PROBLEM STATEMENT - Out of the material that follows, write out exactly the lines from the line with "The height and" to the line with "Task: Click the horizontal scrollbar thumb", both ends included, and no others.

#### SUPPLIED DATA ####

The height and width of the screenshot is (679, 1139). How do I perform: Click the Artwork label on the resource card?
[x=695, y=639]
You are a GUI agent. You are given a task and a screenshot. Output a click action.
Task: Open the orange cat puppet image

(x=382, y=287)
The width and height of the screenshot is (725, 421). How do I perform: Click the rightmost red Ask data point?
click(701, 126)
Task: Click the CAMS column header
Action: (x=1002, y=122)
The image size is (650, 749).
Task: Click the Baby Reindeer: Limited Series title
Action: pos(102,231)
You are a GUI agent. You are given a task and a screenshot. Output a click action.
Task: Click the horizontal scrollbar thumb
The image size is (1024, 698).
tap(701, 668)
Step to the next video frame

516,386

####
#### SUPPLIED DATA ####

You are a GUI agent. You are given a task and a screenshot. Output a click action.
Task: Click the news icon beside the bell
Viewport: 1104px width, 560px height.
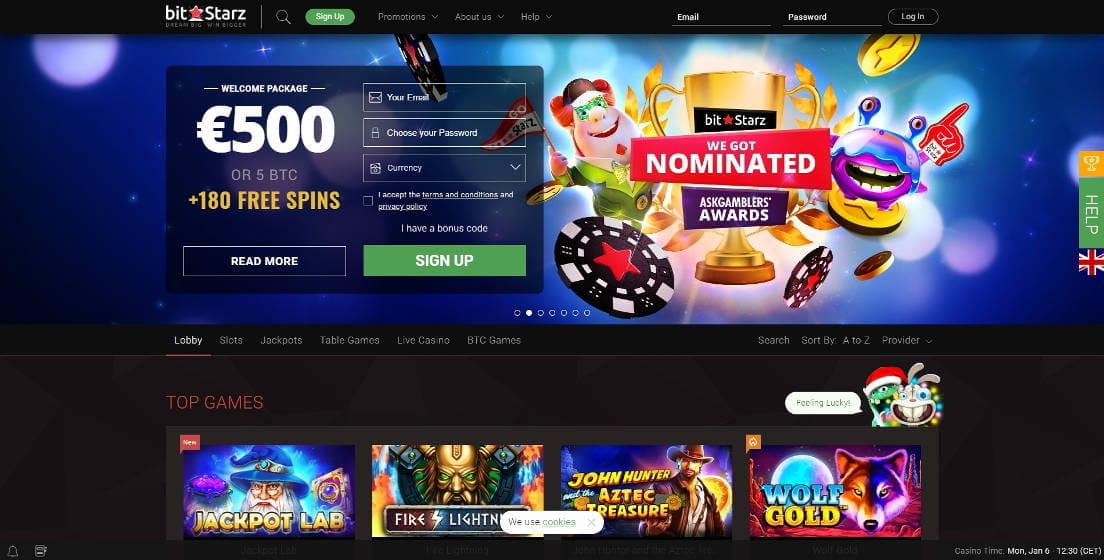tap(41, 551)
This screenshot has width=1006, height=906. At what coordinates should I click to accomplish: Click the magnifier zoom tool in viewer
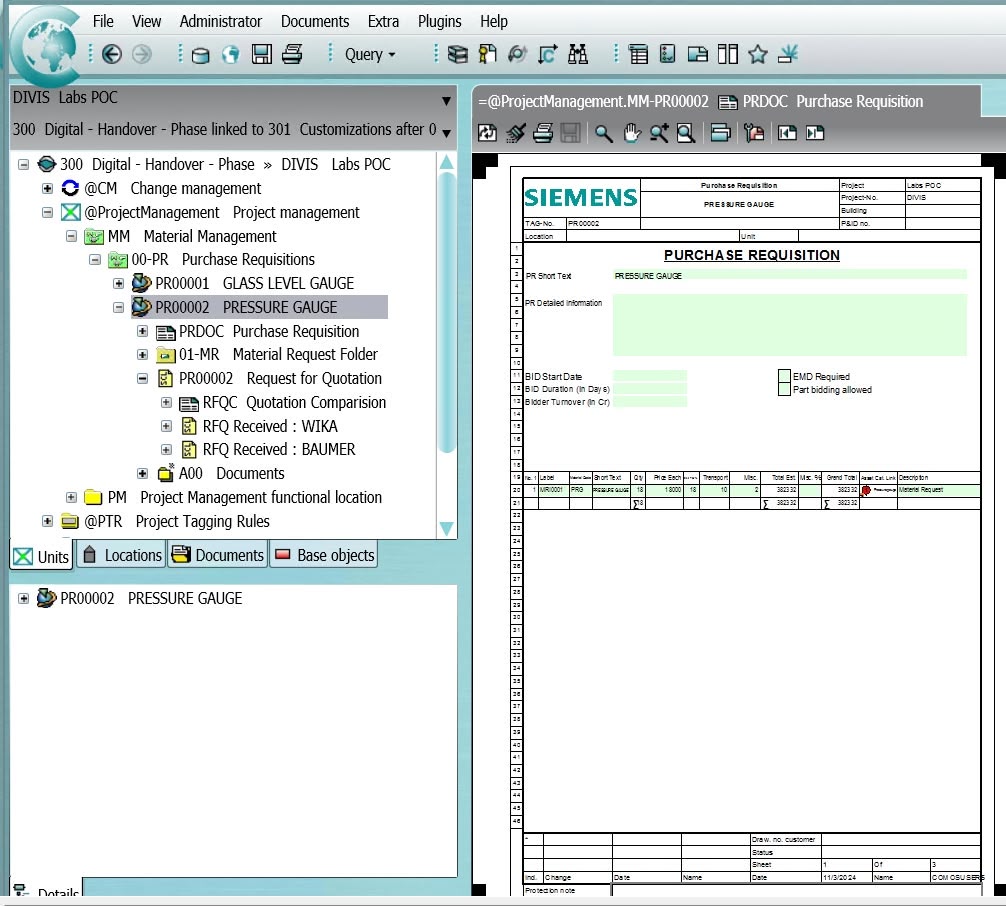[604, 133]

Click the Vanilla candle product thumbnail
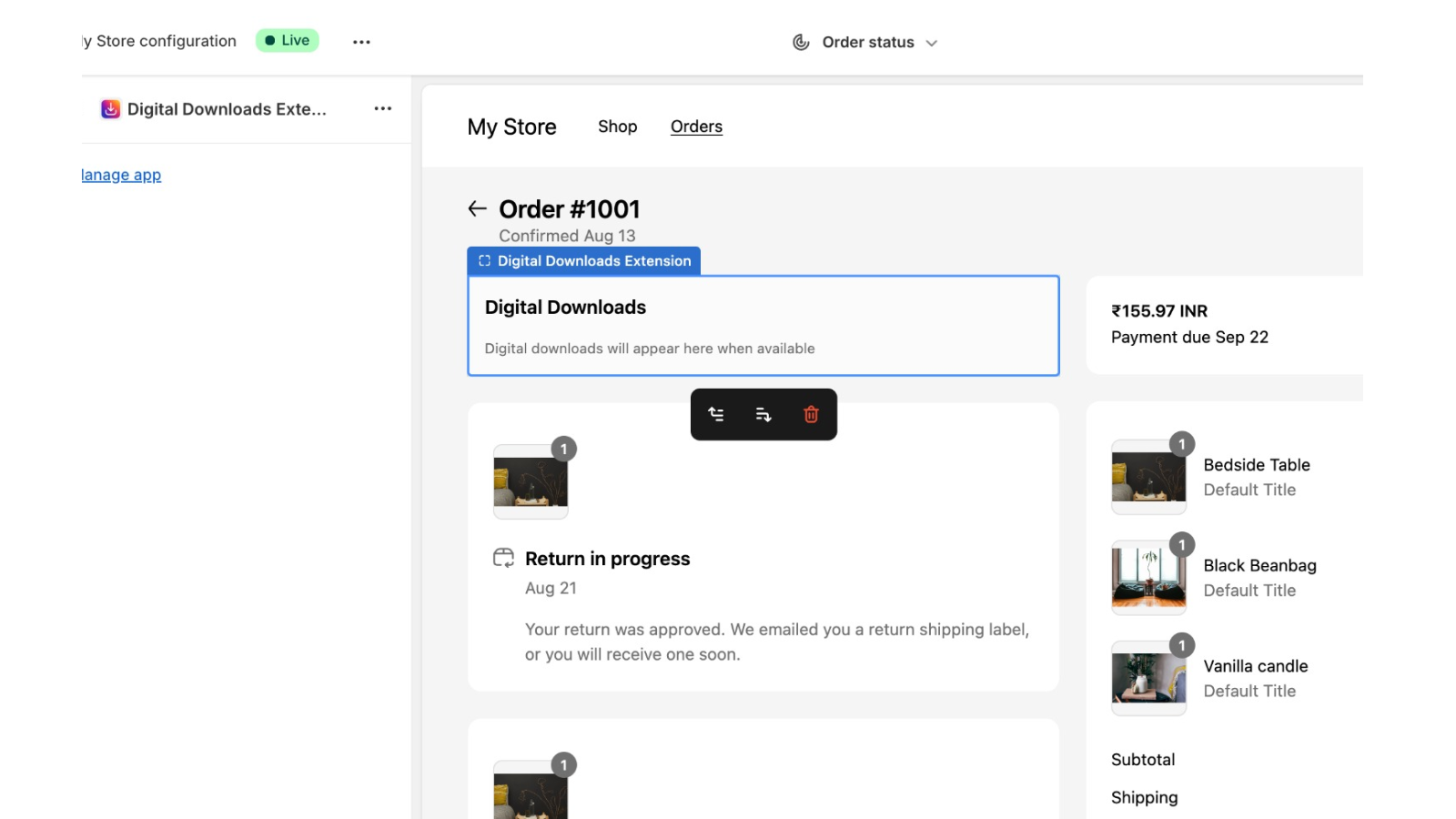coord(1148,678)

####
#### SUPPLIED DATA ####

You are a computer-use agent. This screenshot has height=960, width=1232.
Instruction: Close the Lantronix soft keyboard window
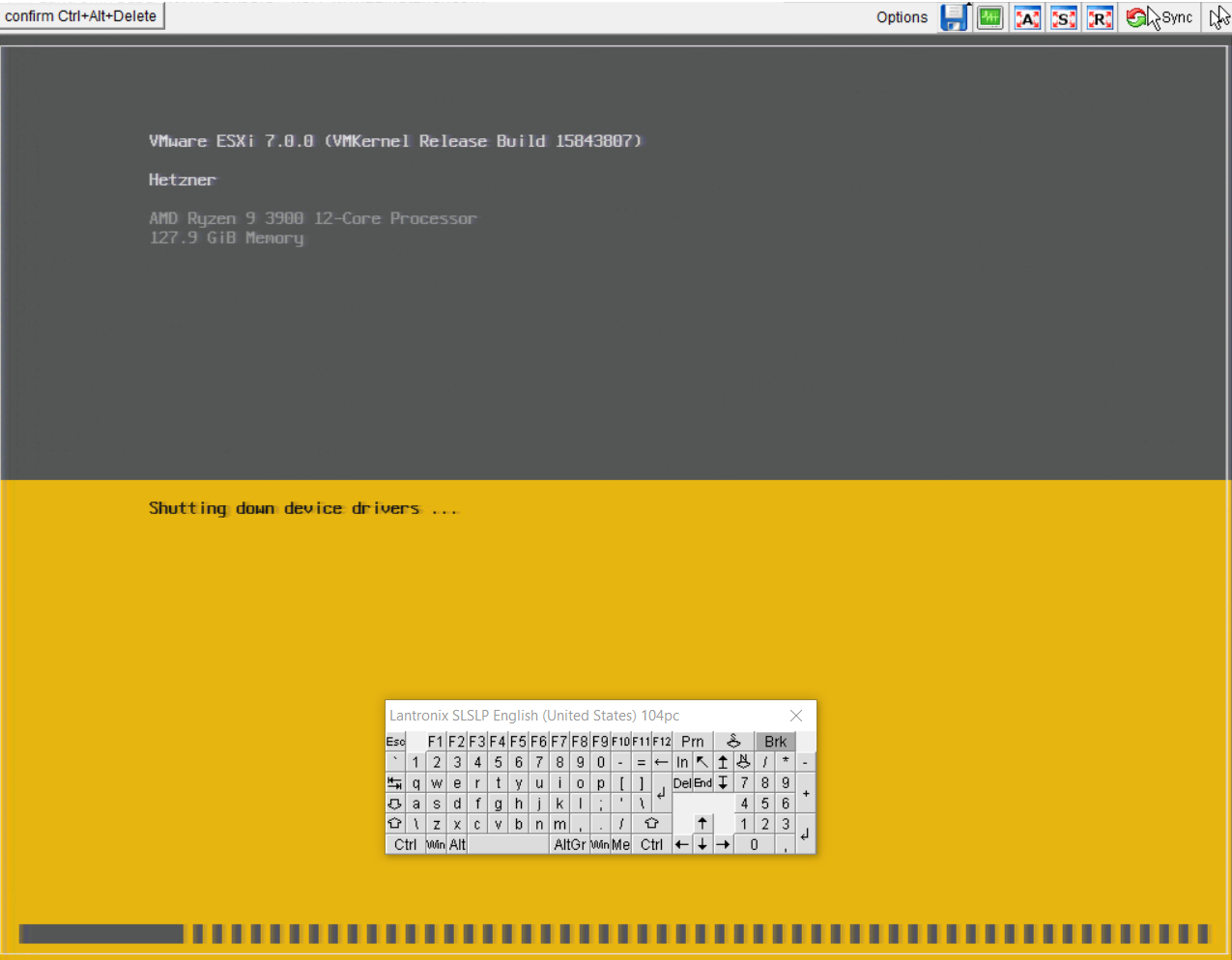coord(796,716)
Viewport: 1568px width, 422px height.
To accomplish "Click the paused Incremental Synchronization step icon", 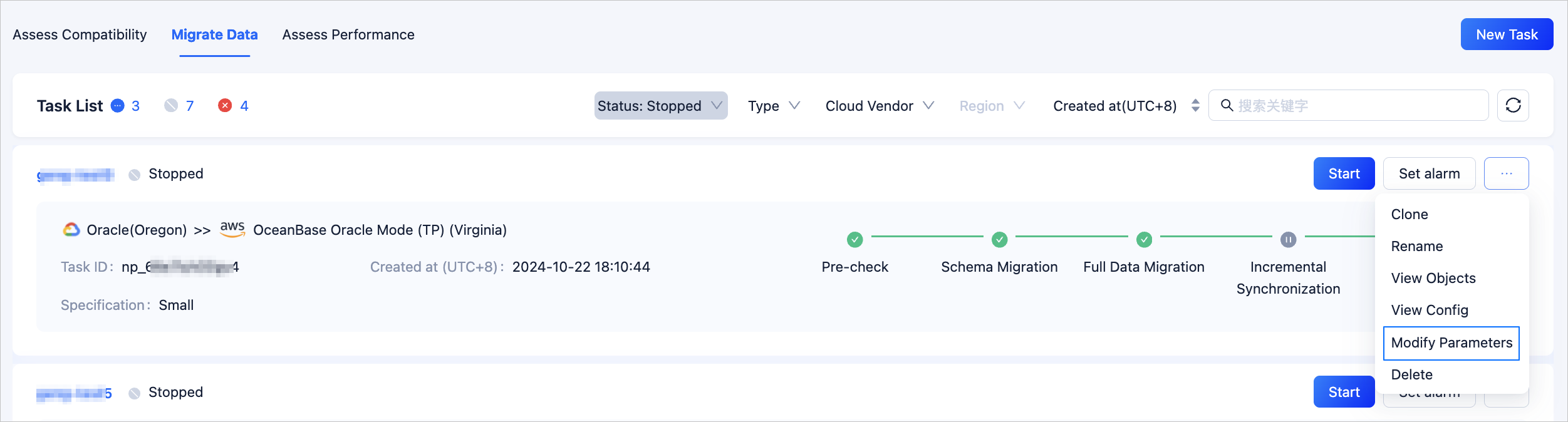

####

COMPLETED EXERCISE -
The height and width of the screenshot is (679, 1139). How do I perform: Click the Artwork label on the resource card?
[x=695, y=639]
You are a GUI agent. You are given a task and a screenshot. Output a click action.
Task: Open the orange cat puppet image

(x=382, y=287)
The width and height of the screenshot is (725, 421). How do I perform: Click the rightmost red Ask data point?
click(701, 126)
Task: Click the CAMS column header
Action: (x=1002, y=122)
The image size is (650, 749).
Task: Click the Baby Reindeer: Limited Series title
Action: pos(102,231)
You are a GUI agent. You are given a task and a screenshot. Output a click action.
Task: Click the horizontal scrollbar thumb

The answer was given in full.